“Journey” Exhibition and Workshop

Oriel Science, Swansea

Drawing depicting a journey

Workshop Overview

Exhibition: Previously, the children had worked with artists to create two artworks. This event allowed them to view and reflect on their work in the exhibition space:

“Cast Hands” - pairs of children’s hands holding on to each other which have been cast in plaster.

“Living Bricks” - All pupils were invited to work with their parents to create a brick. On the face of each brick, participants were asked to write a word or quote which reflected the meaning of “Sanctuary”, welcome or belonging.

Workshop: Following the reflection on their artwork and the history of migration in Swansea, the children were asked to design a postcard depicting “migration” and what it involves with a note to their past selves, reflecting on the challenges they may have faced and what physical items they would need to bring to Swansea.

Description of Activity

This activity used imaginative, arts-based strategies to stimulate the conversations about perceptions of migration.

The artworks facilitated exploration of the experiences and emotions migrants may face on arrival in a new community, enabling greater reflection and empathy.

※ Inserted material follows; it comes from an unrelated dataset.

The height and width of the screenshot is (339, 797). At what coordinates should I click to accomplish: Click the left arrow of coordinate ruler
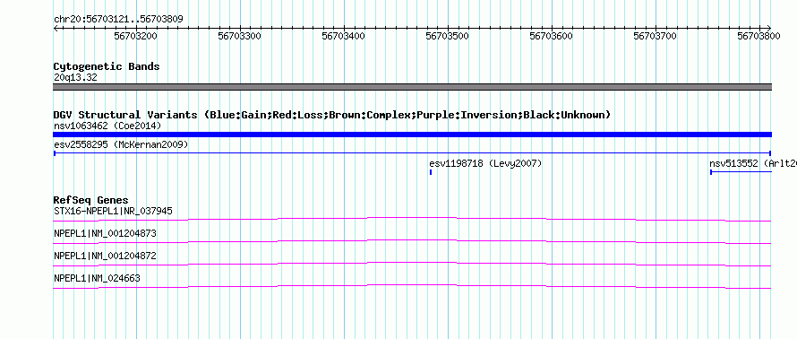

Drawing postcards on “migration” simplified the topic, enabling the children to symbolically represent their principal perceptions of the highly complex theme, producing new, alternative insights, thus unsettling taken-for-granted narratives.

Outcomes

The children, their families, teachers, artists and social researchers involved in this activity co-created three materials artworks.
These resources capture the perceptions of the children and their families of historical and present migration to Swansea, highlighting previously unheard voices. Due to the creative approaches employed, these perceptions are not limited by language but grasp the immaterial, intersubjective and more-than-rational.

As well as valuable resources for future educational opportunities, these artworks are evidence of what can be achieved through creative interventions.

Impact

Through mobilising existing local community links, this activity delivered whole-community impact by working with young people and their families to imagine and represent their visions of migration. This activity enhanced the capacity of local schools to nurture talents, face common challenges and innovate. This activity involves a broad range of people, highlighting previously unheard voices in discussions on migration, and destabilising existing narratives.

Through the artwork, the children were able to explore and openly discuss the heritage of their school, cathedral, and local community. This activity’s creative approach encouraged research ownership, enabling them to identify and empathise with the broader themes of migration and community, facilitating more comprehensive behavioural change.

The postcards produced during this activity will be sent to other primary schools as a tangible teaching resource to explore migration and community themes further, reaching new audiences by encouraging collaborations. This will enable the transnational circulation of ideas about and positive perceptions of migration that encourage diversity.

As well as showing the perceptions of migration held by young people, the postcards also serve as evidence of the knowledge and understanding of migration gained after the creative activity. The children enjoyed the creativity of the activity; the exploration, experimentation and making-together of materials, which can be integrated into the school curriculum and used as educational resources.

Finally, all the postcards demonstrate a change in attitudes and values, exhibiting empathy and an increased capacity for tolerance towards migrants from all backgrounds.